We spent this past summer studying together. Trips to her New Jersey apartment gave my husband, Martin, and me new and important ways of understanding Celia as she was aging.
As I worked with her, I found that my expectations were far too low and that my assumptions needed to be challenged. Before our first session, I prepared to teach only a short blessing, and I assumed that, because she hadn’t read Hebrew for many years, she would have difficulty with the language. Was I wrong! Within 15 minutes, she had learned the first blessing and was ready to move on.
We completed all the Torah and Haftorah blessings within one month. And although initially she was nervous and lacked confidence in her ability, she blossomed more and more with every session.On the day of her Bat Mitzvah, she sang her blessings flawlessly and with heartfelt fervor.
When I chose to prepare a personalized siddur and lead her Bat Mitzvah service at the Bristol Jewish Center, I saw this occasion not only as a celebration of Celia, but as a way of linking generations, of joining in community, of embracing our Jewish heritage.
Usually, when I officiate at a Bar or Bat Mitzvah, we celebrate the beginning of a young person’s entrance into adult Jewish life, and we look forward to the future with hope and anticipation. Celia’s Bat Mitzvah provided us with the opportunity to do exactly the opposite.
After years of an extraordinary life filled with adventure and courage and moments of light as well as the inevitable temporary darkness, we were able to look back and celebrate the essence of a woman, still young in spirit, and honor her
as she took her place with all other Jewish women everywhere who have been called for an aliyah.
Like other Bat Mitzvahs, Celia held my hand tightly and said how nervous she was. Then, at the end of the service, she turned to me and said how happy she felt. A week later, she was still glowing with a great sense of accomplishment.
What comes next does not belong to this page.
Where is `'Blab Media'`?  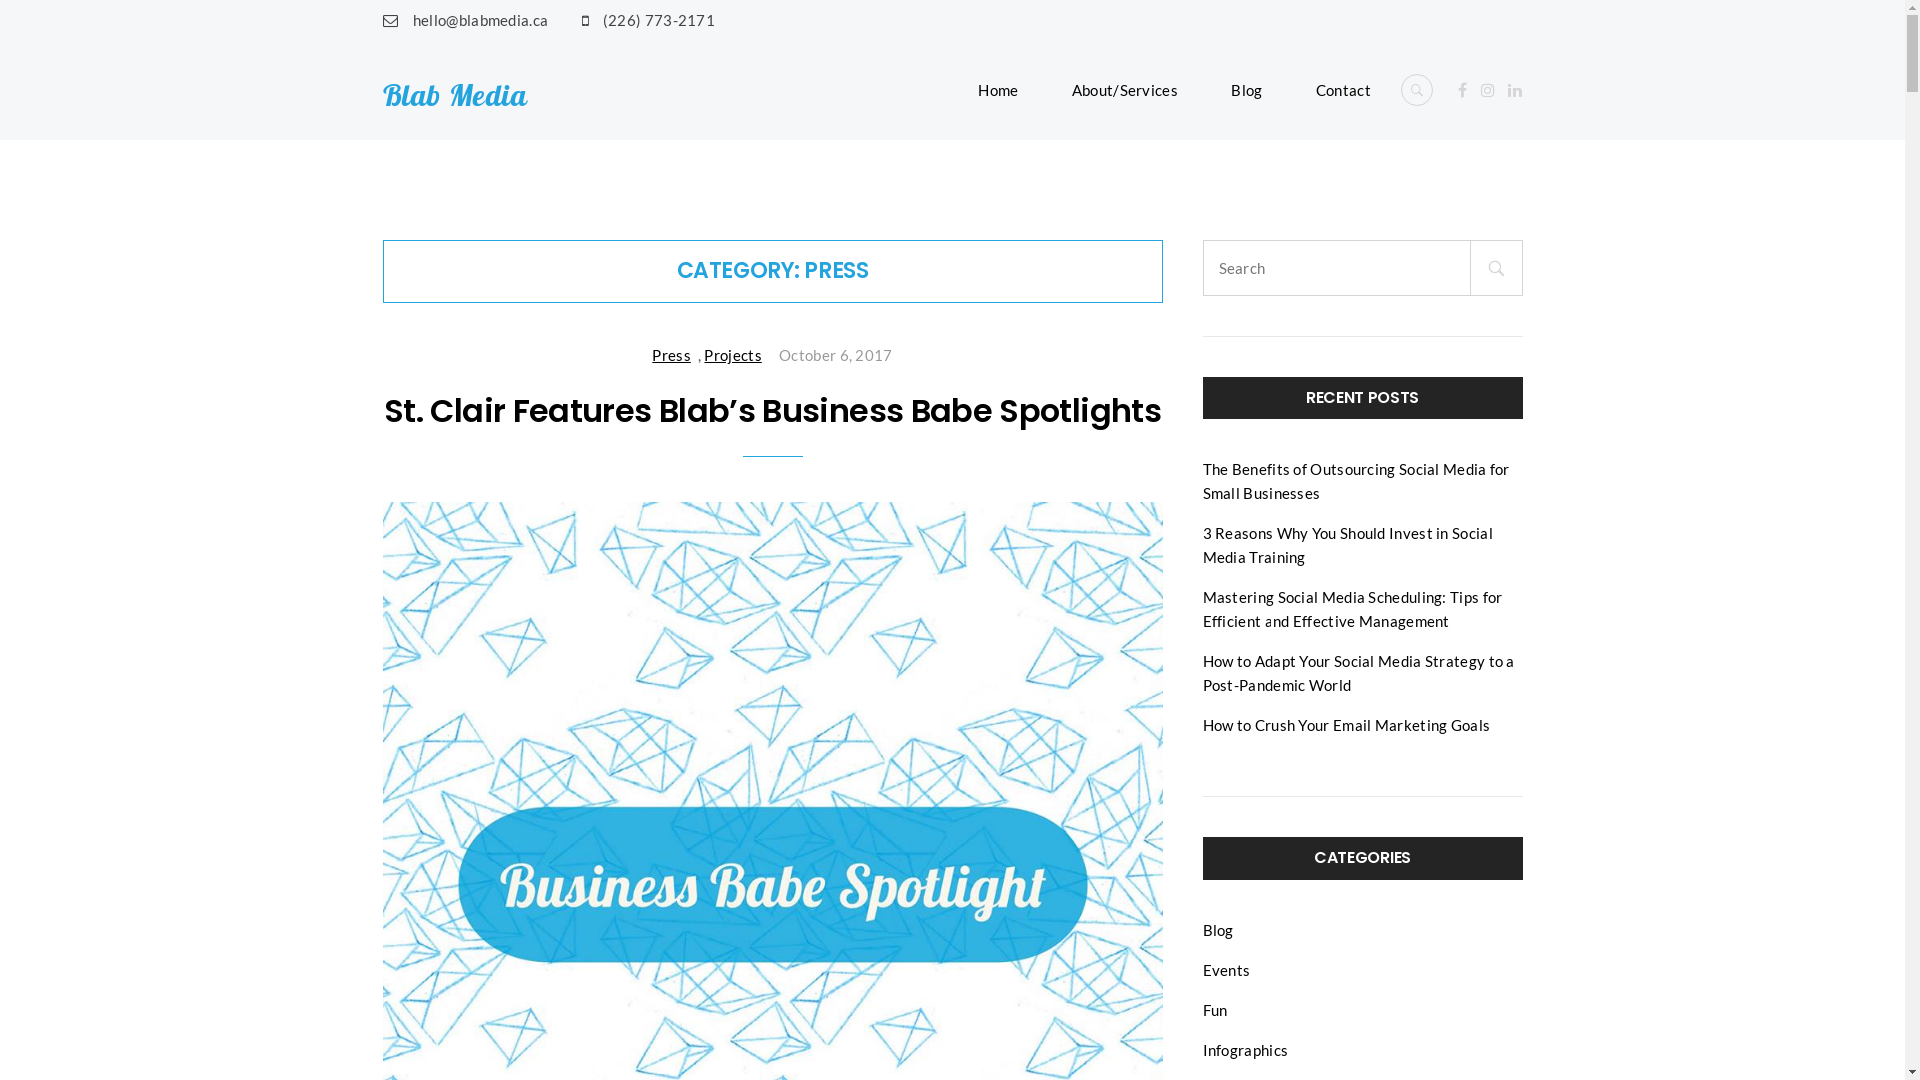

She told me that she still couldn’t believe that a woman her age was able to learn the prayers and stand up in front of everyone and recite them without any mistakes.
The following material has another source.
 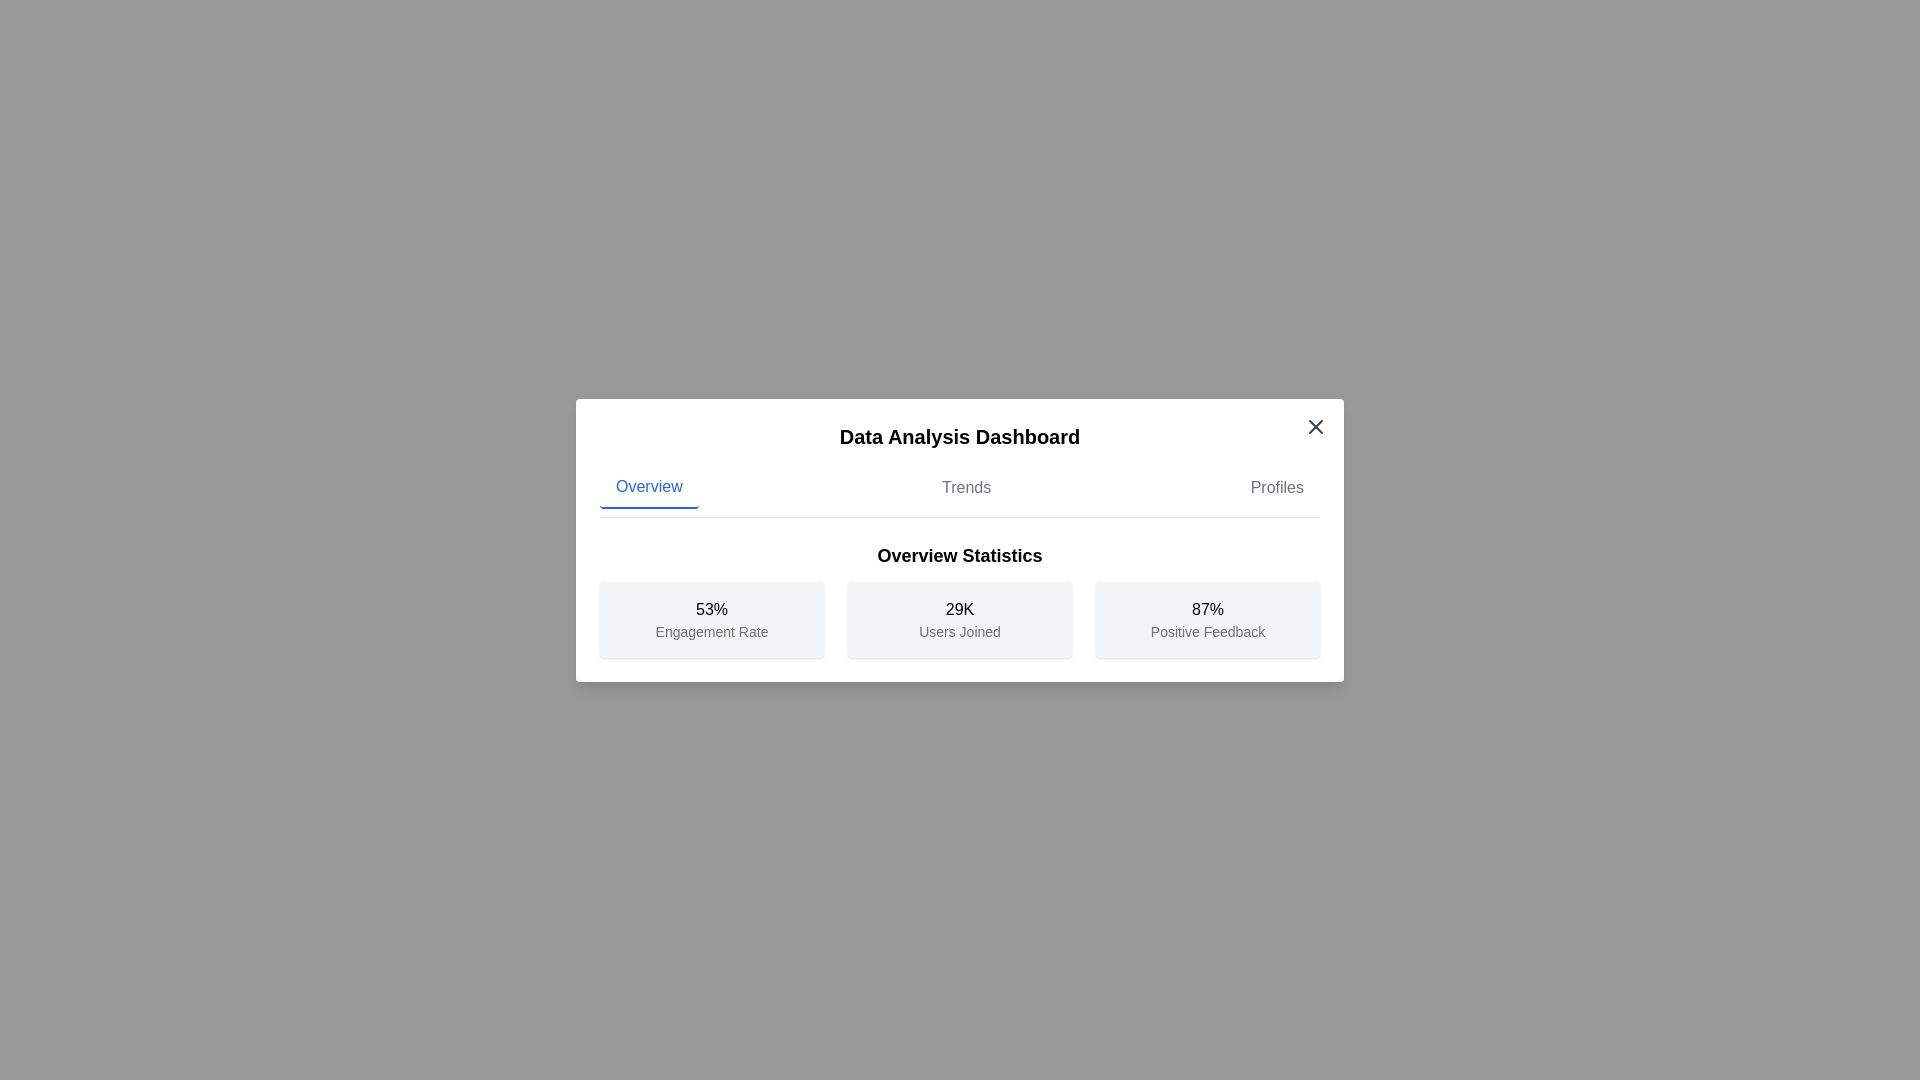 What do you see at coordinates (960, 597) in the screenshot?
I see `the Statistic display card that shows '29K' with the label 'Users Joined' in the 'Data Analysis Dashboard' interface` at bounding box center [960, 597].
For me, this experience has been life-affirming and holy. As a daughter-in-law, my relationship with Celia has deepened, and I better understand who she is as well as who she was. I hope that she has learned more about me in turn. As a rabbi, hearing the voices of family and friends, ages 1 to 92, all joining together in prayer, made my spirits soar. And singing the “Shehechiyanu” together brought me to tears.
Mazel tov, Celia, on officially reaching Jewish adulthood.
Rabbi Judith Targan Abrahamson serves as the Educational Resource Specialist at the Reconstructionist Rabbinical College.